Desperate offer to secure trade deal is a blow to Europe’s farmers and ethanol industry; now it is up to policymakers to better align economic and environmental goals
BRUSSELS, 28 June 2019 – Last-minute changes to the EU-Mercosur agreement, offering even more access to EU markets for Brazilian sugarcane ethanol, have made a bad deal even worse. The agreement essentially trades away Europe’s ethanol industry unless the EU can act quickly and grow the European ethanol market to accommodate a flood of imports.
That means aligning trade policy with environmental and renewable energy policy by, for example, ensuring that the EU’s long-term decarbonisation strategy includes a stronger push for sustainable biofuels such as ethanol. It also means that during the implementation phase of the agreement Member States and the European Parliament fight to give EU farmers the tools to absorb the negative impact of imports originating in Mercosur.
The deal makes concessions to Mercosur countries on ethanol that essentially sacrifice the EU agriculture sector – and domestic production of a renewable energy source – in exchange for gains elsewhere.
“In agreeing to open its markets to Brazilian ethanol, the EU is contradicting its own efforts to increase domestic renewable energy sources in transport, killing incentives to invest in advanced ethanol, and making life even tougher for Europe’s already struggling farmers. As Member States and the European Parliament consider ratifying the deal, they should be aware of these consequences,” said Emmanuel Desplechin, Secretary General of ePURE, the European renewable energy association.

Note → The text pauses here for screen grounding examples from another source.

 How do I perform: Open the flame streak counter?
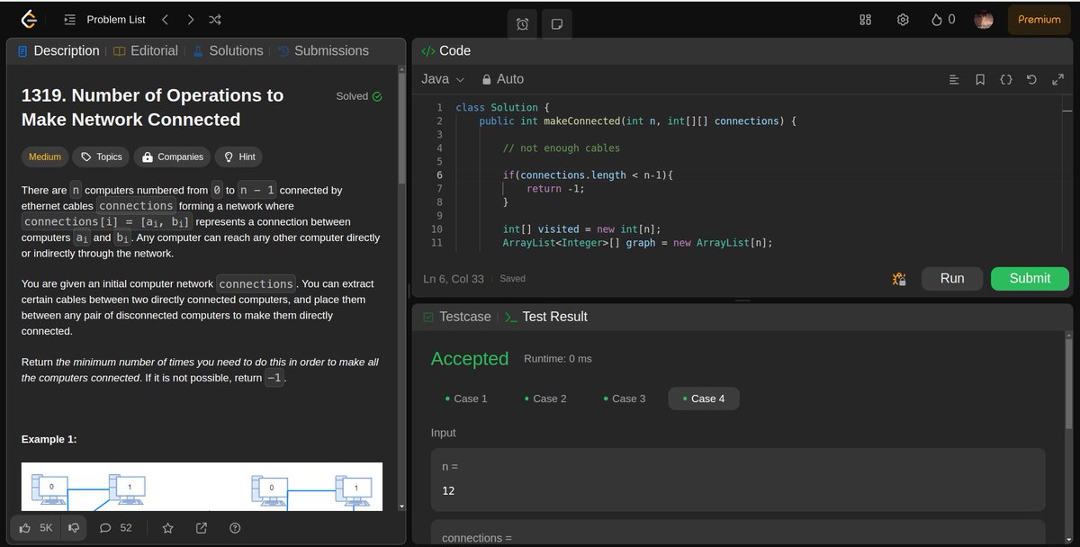(938, 19)
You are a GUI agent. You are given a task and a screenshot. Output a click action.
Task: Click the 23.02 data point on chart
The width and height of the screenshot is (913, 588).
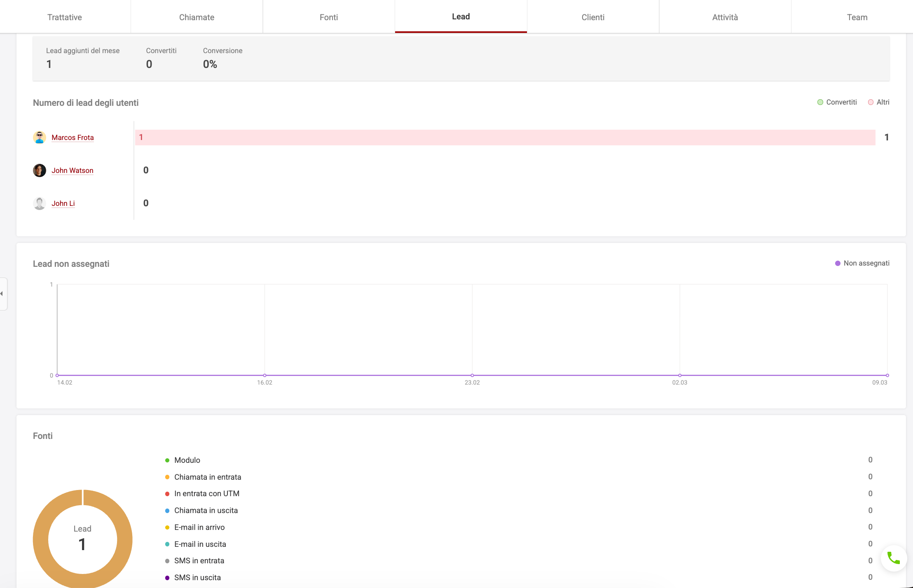pos(472,375)
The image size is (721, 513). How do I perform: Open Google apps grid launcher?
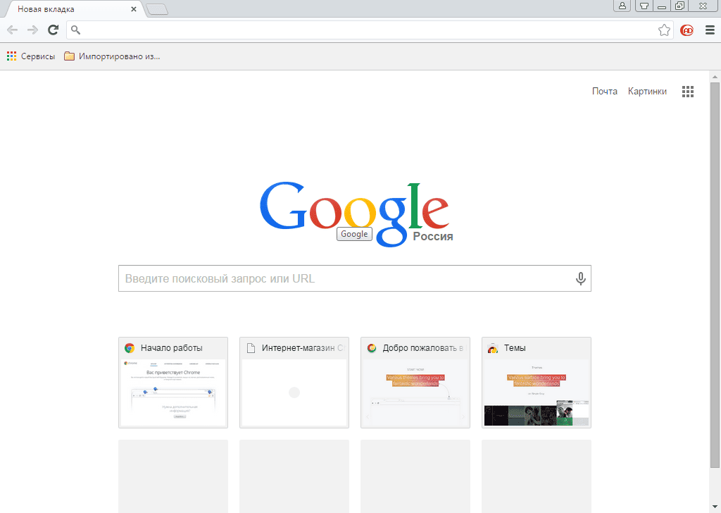(688, 92)
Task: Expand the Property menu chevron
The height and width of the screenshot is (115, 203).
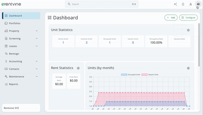Action: (37, 31)
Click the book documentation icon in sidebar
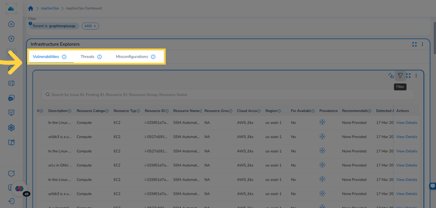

“The Commission has spent several years trying to shrink the market for a fuel that helps decarbonise its transport sector and reduces engine pollutants in today’s vehicle fleet, and with this deal it is offering what’s left of that market to Brazilian producers and sugarcane farmers,” Desplechin said. “Now it will be important for the EU to grow its ethanol market for fuel and biobased applications and make sure European farmers continue to play a vital role in the fight against climate change and in the transition to the bioeconomy."
Some background on why the ethanol portion of the EU-Mercosur deal is disproportionate: an offer of reduced tariffs on a yearly quota of 600,000 tonnes of Mercosur ethanol was first made in 2004, based on market forecast relying on a stable and well managed EU biofuels policy, which has not materialised.
Even if that offer had not been increased it was already a better deal for Mercosur countries today than it was 15 years ago, and represented 12% of the European ethanol market which the EU has increasingly opened to other third countries. With the last-minute decision to increase both the offer and the access conditions, the impact is even more devastating.